An exhibit of editorial cartoons dealing with smoking and tobacco use is on display at the Alabama Museum of the Health Sciences on the UAB (University of Alabama at Birmingham) campus. Featuring more than 40 original editorial cartoons by nationally known cartoonists, the show includes smoking-related items from the collection of the University of Alabama Center for the Study of Tobacco and Society, including front-page headlines that inspired the cartoons, cigarette ads and other smoking-related items

Posted on October 3, 2005 at 2:10 p.m.

BIRMINGHAM, AL — An exhibit of editorial cartoons dealing with smoking and tobacco use is on display at the Alabama Museum of the Health Sciences on the UAB (University of Alabama at Birmingham) campus. Featuring more than 40 original editorial cartoons by nationally known cartoonists, the show includes smoking-related items from the collection of the University of Alabama Center for the Study of Tobacco and Society, including front-page headlines that inspired the cartoons, cigarette ads and other smoking-related items.

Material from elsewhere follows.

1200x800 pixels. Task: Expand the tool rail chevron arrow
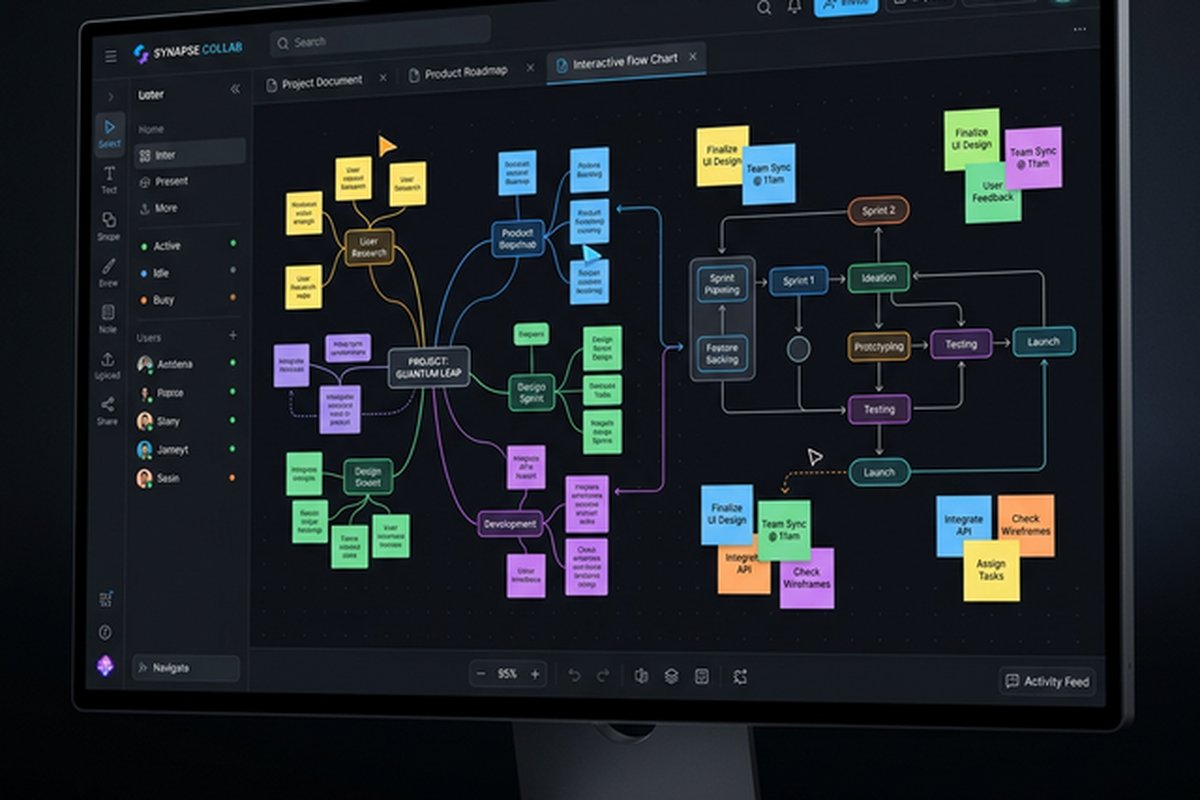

“Cartoonists Take Up Smoking” retraces the modern era of anti-smoking advocacy, as seen through the eyes of newspaper editorial cartoonists.

“These works of art have satirized tobacco company executives and lobbyists, from their sabotage of clean indoor air legislation and airline smoking bans to their circumvention of restrictions on cigarette advertising and political contributions,” said Alan Blum, M.D., director of the Center for the Study of Tobacco and Society. “But the cartoons also poke fun at the intolerance shown by some anti-smoking crusaders and expose the hypocrisy of state attorneys-general seeking cash damages from an industry with whom the states had long been in cahoots. Above all, editorial cartoonists have revealed that the most addictive thing about tobacco is money.”

The exhibit runs through February at the Alabama Museum of the Health Sciences, on the third floor of the Lister Hill Library of the Health Sciences, 1700 University Boulevard. The museum is open from 9 a.m. to 5 p.m.